Only one thing is required: the number of lines in the entries below that contain "chart".

Stored records:
● ● ● ●

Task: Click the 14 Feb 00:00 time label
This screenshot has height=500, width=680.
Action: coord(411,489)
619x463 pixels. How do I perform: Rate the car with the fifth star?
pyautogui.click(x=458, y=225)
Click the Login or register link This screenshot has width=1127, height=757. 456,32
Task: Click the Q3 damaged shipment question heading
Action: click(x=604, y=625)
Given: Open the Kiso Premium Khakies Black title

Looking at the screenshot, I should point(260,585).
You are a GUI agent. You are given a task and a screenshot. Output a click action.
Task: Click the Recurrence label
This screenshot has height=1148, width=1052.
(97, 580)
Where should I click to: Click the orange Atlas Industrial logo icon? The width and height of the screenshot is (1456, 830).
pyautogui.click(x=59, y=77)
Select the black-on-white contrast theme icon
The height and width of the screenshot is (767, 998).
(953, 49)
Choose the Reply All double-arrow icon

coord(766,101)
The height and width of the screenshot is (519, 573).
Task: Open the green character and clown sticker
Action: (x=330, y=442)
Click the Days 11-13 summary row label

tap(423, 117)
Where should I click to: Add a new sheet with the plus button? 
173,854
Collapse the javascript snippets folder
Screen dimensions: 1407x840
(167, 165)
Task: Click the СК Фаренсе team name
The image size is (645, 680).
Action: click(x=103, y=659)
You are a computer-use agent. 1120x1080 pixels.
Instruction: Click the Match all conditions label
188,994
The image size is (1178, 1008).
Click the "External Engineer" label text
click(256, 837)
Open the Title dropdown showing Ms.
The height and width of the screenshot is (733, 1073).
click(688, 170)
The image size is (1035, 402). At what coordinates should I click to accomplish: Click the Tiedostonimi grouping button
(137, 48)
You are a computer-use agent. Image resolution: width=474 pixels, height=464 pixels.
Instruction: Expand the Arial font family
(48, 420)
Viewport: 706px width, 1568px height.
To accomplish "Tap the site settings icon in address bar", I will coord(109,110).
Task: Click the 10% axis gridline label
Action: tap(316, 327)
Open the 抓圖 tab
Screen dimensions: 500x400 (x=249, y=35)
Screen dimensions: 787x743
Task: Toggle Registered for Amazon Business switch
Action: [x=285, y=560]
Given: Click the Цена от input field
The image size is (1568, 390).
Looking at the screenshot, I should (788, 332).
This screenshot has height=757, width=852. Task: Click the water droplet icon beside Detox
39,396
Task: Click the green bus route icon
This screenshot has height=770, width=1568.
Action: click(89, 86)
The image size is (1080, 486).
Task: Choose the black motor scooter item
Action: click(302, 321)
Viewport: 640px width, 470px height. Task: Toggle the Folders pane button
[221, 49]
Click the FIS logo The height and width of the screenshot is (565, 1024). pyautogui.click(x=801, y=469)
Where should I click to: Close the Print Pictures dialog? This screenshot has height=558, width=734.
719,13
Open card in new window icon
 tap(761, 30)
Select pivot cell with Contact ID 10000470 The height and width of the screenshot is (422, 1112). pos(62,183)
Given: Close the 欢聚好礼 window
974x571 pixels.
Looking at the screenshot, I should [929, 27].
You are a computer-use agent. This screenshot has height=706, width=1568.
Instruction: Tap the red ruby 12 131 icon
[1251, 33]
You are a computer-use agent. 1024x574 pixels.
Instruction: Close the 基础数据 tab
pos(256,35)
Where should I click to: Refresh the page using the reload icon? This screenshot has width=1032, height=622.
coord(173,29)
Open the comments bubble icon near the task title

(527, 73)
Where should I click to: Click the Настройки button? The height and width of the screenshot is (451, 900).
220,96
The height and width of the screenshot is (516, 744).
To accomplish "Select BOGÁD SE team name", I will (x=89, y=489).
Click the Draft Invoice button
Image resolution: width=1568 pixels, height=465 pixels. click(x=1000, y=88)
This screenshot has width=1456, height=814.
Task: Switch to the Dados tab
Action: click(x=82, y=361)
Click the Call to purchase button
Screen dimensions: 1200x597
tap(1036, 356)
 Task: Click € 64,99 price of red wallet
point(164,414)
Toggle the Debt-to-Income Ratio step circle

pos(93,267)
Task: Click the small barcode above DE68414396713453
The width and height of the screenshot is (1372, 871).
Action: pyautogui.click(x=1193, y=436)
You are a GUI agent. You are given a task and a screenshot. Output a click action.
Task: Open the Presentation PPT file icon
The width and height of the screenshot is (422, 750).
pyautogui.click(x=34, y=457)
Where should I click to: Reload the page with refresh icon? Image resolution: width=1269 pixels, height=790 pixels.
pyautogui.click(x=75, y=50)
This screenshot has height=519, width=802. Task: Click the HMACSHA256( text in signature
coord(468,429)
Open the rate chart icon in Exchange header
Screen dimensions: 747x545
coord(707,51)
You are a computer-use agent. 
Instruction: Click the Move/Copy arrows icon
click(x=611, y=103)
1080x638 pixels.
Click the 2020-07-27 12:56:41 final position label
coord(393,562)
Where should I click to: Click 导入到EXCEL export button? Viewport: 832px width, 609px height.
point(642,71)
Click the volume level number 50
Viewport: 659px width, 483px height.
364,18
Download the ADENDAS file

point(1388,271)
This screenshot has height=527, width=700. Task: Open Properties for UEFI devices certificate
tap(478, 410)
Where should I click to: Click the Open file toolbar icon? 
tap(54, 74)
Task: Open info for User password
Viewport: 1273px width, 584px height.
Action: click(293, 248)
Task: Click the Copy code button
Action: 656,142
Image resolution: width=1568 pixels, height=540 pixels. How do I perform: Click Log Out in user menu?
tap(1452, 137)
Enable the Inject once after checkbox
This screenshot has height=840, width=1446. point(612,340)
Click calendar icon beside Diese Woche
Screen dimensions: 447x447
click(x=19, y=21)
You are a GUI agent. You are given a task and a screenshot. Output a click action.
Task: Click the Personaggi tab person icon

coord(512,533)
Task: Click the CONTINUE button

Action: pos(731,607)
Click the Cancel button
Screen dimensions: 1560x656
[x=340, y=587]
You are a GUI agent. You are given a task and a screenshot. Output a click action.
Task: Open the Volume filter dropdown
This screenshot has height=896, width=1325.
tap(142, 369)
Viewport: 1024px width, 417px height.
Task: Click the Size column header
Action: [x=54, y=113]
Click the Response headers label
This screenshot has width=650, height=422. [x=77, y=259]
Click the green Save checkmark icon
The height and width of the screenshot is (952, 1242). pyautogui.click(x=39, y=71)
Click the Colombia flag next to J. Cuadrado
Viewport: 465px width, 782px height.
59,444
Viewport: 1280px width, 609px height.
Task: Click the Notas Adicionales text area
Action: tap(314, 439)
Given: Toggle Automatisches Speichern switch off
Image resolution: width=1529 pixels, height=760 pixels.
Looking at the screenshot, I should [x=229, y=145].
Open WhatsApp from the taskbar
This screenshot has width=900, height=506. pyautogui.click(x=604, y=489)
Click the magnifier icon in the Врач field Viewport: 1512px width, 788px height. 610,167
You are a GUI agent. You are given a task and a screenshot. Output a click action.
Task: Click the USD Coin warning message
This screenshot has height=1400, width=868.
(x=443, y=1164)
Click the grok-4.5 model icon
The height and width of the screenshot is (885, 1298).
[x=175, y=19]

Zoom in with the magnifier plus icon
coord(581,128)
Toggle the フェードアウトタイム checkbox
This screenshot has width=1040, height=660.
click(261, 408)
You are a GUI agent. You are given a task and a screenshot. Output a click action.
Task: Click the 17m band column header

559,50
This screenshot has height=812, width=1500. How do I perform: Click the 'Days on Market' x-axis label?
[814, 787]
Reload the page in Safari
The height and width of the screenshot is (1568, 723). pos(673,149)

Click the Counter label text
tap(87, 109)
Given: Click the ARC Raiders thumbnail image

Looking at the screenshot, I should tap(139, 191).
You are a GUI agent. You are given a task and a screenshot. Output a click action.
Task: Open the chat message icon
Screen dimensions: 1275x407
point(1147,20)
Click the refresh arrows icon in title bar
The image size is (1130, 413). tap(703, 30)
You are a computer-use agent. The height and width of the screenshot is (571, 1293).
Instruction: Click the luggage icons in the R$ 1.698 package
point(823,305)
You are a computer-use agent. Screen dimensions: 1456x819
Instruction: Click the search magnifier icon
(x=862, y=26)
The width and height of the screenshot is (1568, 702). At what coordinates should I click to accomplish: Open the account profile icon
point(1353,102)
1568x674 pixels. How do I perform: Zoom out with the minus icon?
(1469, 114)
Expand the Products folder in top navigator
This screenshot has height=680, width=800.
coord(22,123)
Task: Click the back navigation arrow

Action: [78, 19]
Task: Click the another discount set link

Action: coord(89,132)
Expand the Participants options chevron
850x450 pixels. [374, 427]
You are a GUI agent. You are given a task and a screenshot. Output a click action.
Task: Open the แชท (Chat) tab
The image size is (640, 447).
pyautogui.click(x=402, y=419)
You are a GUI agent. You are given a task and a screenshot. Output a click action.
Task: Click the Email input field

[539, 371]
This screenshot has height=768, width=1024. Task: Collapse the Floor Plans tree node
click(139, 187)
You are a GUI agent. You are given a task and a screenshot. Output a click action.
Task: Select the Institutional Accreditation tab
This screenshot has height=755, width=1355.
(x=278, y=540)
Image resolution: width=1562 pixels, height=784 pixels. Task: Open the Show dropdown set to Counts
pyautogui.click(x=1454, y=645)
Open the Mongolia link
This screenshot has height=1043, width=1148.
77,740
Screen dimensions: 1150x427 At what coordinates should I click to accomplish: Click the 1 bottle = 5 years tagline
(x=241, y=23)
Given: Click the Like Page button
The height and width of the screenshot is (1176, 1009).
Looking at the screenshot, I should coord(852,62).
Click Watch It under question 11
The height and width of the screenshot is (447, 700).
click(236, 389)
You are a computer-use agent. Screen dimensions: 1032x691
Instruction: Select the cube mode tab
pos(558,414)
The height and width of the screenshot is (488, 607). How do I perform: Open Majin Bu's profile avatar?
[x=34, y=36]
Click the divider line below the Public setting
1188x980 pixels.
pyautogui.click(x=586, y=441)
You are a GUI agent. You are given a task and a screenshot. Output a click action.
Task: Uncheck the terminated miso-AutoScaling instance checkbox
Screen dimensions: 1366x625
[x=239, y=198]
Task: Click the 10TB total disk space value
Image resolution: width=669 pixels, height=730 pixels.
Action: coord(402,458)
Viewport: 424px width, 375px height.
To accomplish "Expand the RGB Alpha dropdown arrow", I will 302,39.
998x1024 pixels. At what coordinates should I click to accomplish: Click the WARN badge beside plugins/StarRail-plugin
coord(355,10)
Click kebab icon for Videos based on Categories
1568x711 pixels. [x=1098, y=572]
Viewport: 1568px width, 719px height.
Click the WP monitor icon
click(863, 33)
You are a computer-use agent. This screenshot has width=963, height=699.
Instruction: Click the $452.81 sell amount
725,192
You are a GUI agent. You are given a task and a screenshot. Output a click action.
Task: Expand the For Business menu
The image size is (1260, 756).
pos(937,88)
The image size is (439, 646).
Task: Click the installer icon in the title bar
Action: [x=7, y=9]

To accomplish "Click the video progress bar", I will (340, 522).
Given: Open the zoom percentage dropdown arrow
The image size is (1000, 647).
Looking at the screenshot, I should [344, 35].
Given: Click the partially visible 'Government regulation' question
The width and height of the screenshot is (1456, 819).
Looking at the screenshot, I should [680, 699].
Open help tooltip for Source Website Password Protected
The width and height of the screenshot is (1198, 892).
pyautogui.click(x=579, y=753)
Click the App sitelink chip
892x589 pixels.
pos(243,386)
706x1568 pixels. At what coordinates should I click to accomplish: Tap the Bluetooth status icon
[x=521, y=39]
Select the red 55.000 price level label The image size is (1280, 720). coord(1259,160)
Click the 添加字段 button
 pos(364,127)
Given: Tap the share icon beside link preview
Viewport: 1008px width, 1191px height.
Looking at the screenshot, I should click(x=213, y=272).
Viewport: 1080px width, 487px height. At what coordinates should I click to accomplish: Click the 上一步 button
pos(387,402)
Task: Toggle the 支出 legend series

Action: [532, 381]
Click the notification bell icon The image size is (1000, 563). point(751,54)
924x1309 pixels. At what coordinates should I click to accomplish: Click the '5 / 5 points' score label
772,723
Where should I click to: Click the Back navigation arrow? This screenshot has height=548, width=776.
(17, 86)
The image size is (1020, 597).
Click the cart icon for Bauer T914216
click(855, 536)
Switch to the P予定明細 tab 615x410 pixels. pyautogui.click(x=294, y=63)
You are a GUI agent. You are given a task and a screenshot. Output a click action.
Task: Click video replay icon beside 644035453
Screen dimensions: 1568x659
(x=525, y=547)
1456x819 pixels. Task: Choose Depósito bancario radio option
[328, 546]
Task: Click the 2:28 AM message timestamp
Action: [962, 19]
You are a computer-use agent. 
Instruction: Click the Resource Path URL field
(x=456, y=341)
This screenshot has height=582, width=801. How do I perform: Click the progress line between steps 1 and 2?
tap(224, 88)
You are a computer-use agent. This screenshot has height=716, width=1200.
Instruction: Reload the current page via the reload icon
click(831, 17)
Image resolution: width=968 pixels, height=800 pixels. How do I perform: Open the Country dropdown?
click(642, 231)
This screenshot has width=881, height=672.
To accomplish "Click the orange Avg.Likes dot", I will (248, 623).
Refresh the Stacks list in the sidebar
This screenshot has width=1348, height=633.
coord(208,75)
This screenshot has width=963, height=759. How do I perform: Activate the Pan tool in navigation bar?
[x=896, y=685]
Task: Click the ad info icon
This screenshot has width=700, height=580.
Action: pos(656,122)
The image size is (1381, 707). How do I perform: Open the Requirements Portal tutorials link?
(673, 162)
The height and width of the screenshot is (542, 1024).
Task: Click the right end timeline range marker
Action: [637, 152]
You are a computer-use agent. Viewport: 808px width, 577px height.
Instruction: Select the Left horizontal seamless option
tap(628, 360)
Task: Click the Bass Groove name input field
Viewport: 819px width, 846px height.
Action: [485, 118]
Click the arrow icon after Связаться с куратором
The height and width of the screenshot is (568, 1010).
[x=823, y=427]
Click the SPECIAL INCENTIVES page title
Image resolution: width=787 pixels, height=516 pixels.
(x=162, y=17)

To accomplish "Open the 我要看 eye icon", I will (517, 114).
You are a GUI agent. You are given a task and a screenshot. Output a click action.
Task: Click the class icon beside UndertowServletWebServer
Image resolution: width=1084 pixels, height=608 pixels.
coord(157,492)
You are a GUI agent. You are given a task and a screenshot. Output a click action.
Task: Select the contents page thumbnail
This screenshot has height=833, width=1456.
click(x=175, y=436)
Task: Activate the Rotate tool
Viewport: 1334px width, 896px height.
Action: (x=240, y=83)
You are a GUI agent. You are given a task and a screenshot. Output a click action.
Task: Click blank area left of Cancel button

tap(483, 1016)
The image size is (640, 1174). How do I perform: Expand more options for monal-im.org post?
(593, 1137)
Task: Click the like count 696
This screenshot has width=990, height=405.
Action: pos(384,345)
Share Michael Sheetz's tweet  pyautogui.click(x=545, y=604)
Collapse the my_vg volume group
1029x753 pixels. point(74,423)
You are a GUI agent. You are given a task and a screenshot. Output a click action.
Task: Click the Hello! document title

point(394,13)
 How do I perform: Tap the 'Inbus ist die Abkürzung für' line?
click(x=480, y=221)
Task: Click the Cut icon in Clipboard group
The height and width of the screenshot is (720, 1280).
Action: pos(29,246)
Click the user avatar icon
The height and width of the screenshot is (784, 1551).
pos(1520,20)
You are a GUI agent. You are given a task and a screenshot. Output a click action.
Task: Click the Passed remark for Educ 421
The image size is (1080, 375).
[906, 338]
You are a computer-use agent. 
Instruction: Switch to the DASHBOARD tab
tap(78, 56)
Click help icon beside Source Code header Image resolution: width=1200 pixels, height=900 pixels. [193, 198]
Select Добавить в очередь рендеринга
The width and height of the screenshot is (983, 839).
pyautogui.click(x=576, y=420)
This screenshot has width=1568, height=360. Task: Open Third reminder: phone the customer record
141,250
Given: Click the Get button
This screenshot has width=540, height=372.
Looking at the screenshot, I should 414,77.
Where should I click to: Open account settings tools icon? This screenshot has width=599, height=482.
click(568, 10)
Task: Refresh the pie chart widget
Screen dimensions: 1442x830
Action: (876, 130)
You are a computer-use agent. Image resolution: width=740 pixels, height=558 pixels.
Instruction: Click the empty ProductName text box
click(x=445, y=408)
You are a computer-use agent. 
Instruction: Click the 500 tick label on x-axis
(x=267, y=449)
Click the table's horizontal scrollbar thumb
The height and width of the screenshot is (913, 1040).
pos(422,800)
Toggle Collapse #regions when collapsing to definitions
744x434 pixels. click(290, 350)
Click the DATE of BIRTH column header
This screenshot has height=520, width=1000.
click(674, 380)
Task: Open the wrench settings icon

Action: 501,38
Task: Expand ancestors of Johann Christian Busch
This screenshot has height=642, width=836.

● ● ● ●

### Answer space:
2